Stored data:
•••
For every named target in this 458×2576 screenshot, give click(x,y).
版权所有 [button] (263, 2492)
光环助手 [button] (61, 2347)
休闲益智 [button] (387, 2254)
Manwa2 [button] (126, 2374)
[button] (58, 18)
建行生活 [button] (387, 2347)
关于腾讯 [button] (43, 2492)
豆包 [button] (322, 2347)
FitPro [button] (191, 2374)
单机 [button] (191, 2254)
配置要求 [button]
•••
What you have to do:
Could you copy every line in the records that holds "button"?

Solution to the exercise:
版权所有 [button] (263, 2492)
光环助手 [button] (61, 2347)
休闲益智 [button] (387, 2254)
Manwa2 [button] (126, 2374)
[button] (58, 18)
建行生活 [button] (387, 2347)
关于腾讯 [button] (43, 2492)
豆包 [button] (322, 2347)
FitPro [button] (191, 2374)
单机 [button] (191, 2254)
配置要求 [button]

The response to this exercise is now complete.